Last year, the Supreme Court closed out its term with a major case concerning employee religious rights in Kennedy v. Bremerton School District. The Supreme Court has done the same again this year. While the Court’s decision concerning college admissions will get the lion’s share of attention, employers must not ignore the impact of the Court’s decision about religious accommodation in Groff v. DeJoy, Postmaster General, No. 22-174, June 29, 2023.
The impact of a Supreme Court decision can’t be fully assessed in a blog post the day the decision comes down, but Groff clearly indicates that employers must think differently about religious accommodations.
Factually, the plaintiff, Gerald Groff, believes Sunday should be devoted to worship and rest and not work and transporting worldly goods. Over the years, the United States Postal Service (USPS) expanded mail delivery to include Sundays. The union agreement with USPS created a rotation for Sunday staffing and Groff made arrangements to avoid working on Sundays. This prompted the USPS to engage in progressive discipline. Groff resigned and sued under Title VII of the Civil Rights Act of 1964 claiming USPS did not reasonably accommodate his Sunday religious observance.
The Court’s decision states that it is designed to “clarify” what Title VII requires concerning reasonable accommodations for religious observances and practices. Most employers know that religious accommodation requests have been assessed under a standard in which an accommodation request may be rejected as an undue hardship if the accommodation would result in more than a de minimis cost to the employer.1 The decision describes that the Court’s prior description of rejecting an accommodation that creates more than a de minimis cost resulted in that phrase taking on a larger role than intended. The Court described what it really meant: an undue hardship that allows rejection of a religious accommodation is shown “when a burden is substantial in the overall context of an employer’s business.”
Time and again in the opinion, its author, Justice Samuel Alito, clearly indicates that the use of the phrase “more than a de minimis cost” resulted in rejection of minor accommodation requests and that the substantial burden test would require those accommodations be required. So, while not framed as a change in the law, the decision in Groff is likely to feel like one.
The ultimate result of the case is that the Court sent the case back to the lower courts to apply the standard as described. Justice Alito described that the courts needed to assess, for example, the cost of incentive pay to incentivize others than Groff to work on Sunday or coordination with nearby post stations to allow Groff to be accommodated. The opinion notes that USPS could still prevail—if it does, USPS will have to have made a much more significant record about why it cannot accommodate Groff's Sunday Sabbath observance.
What should employers do:
- Review any handbooks or policies to ensure they do not indicate that requests for religious accommodation will be rejected because the requests create more than a de minimis cost—instead, policies should indicate that the employer will provide reasonable religious accommodations unless they are an undue hardship.

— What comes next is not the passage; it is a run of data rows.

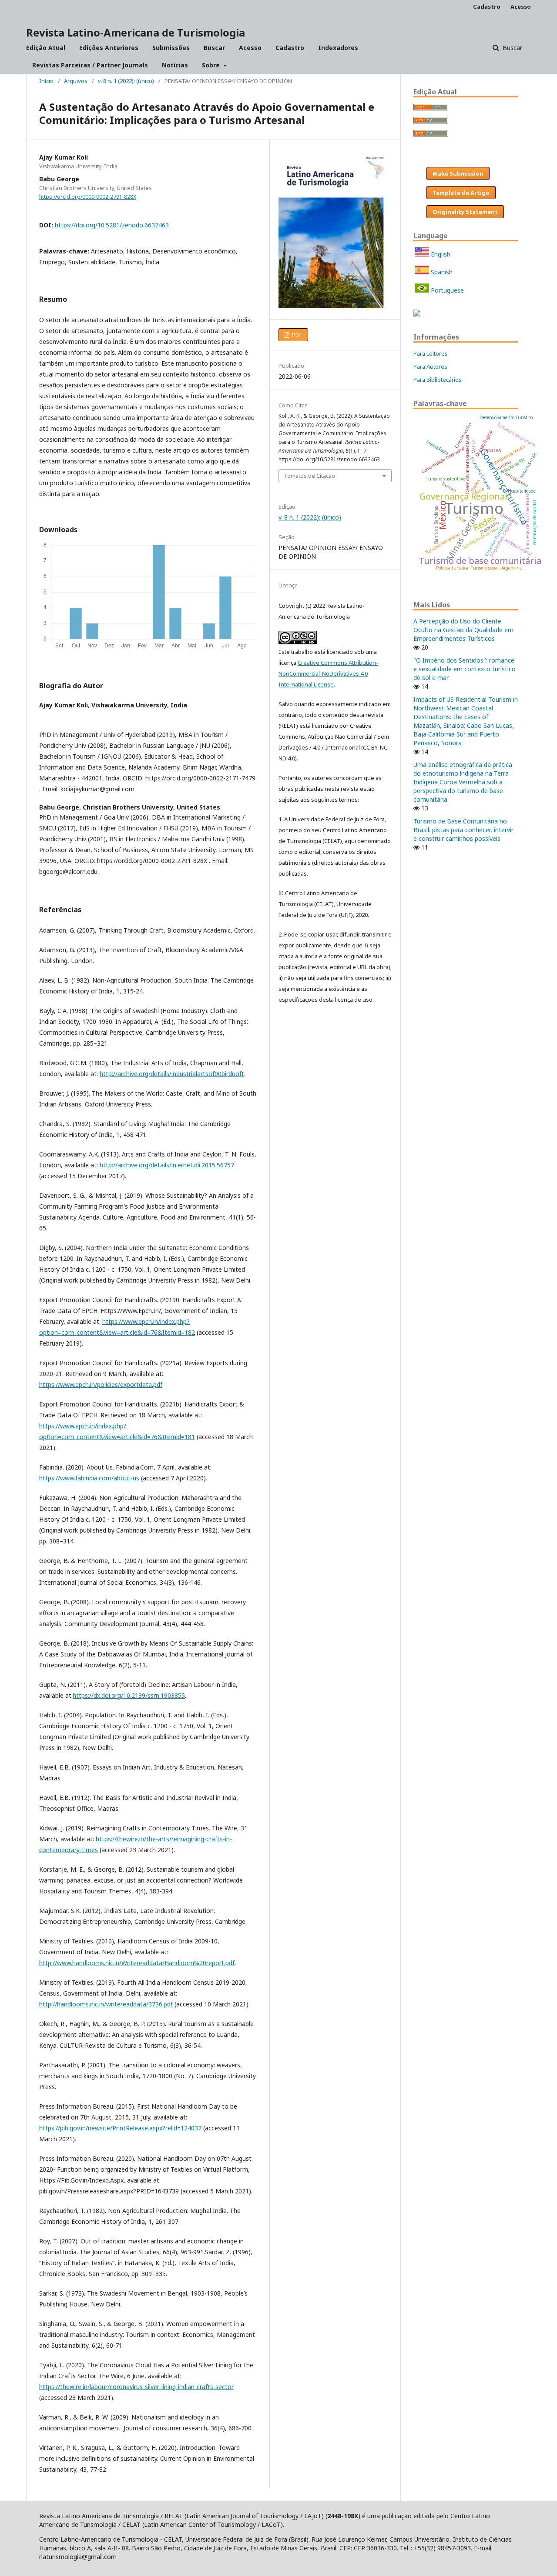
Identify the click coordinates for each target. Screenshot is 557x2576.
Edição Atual (45, 47)
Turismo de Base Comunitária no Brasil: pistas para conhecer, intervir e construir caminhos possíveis (463, 830)
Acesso (250, 47)
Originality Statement (465, 212)
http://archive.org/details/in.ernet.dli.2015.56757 (167, 1165)
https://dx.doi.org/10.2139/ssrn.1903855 (129, 1695)
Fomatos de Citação (310, 476)
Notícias (175, 65)
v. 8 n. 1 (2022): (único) (126, 81)
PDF (296, 335)
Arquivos (75, 81)
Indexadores (338, 47)
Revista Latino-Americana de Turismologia (135, 32)
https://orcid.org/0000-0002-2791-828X (87, 196)
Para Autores (430, 366)
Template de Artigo (461, 193)
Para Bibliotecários (437, 379)
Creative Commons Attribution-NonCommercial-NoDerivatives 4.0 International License (328, 673)
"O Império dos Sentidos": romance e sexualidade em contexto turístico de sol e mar (464, 669)
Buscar (214, 47)
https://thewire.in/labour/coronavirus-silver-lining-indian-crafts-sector (136, 2387)
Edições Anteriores (108, 47)
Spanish (441, 272)
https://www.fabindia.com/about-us (89, 1478)
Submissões (171, 47)
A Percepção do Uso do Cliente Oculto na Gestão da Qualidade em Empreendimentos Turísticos (463, 630)
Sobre (211, 65)
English (439, 254)
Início (46, 81)
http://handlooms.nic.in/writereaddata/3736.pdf (106, 2004)
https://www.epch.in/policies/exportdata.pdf (100, 1384)
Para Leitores (430, 353)
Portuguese (446, 290)
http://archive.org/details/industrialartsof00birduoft (172, 1074)
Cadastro (289, 47)
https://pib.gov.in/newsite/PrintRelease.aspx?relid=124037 (120, 2128)
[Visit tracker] (416, 314)
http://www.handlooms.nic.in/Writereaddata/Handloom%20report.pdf (137, 1963)
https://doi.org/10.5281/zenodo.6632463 (112, 225)
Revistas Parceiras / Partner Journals (90, 65)
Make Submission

- Employers should ensure that they use the right language and standards when assessing reasonable accommodation requests for religious beliefs, practices, and observances. The analysis for disability accommodation requests is likely much more similar to religious accommodation requests now than it was before the Groff decision.
- Employers should remember that there are unique challenges to inquiring about an employee’s sincere religious beliefs. Employers must be very careful if considering rejecting an accommodation on the grounds that the employer does not consider the employee to have an actual religious belief or practice that is sincere.
1 In Oregon under ORS 659A.033 this de minimis standard has not applied to requests to take time off or to wear religious clothing.
The legal issues impacting this topic are and will continue to be ever-changing (Employment Law in Motion!), and since publication of this blog post, new or additional information not referenced in this blog post may be available.
This article is provided for informational purposes only—it does not constitute legal advice and does not create an attorney-client relationship between the firm and the reader. Readers should consult legal counsel before taking action relating to the subject matter of this article.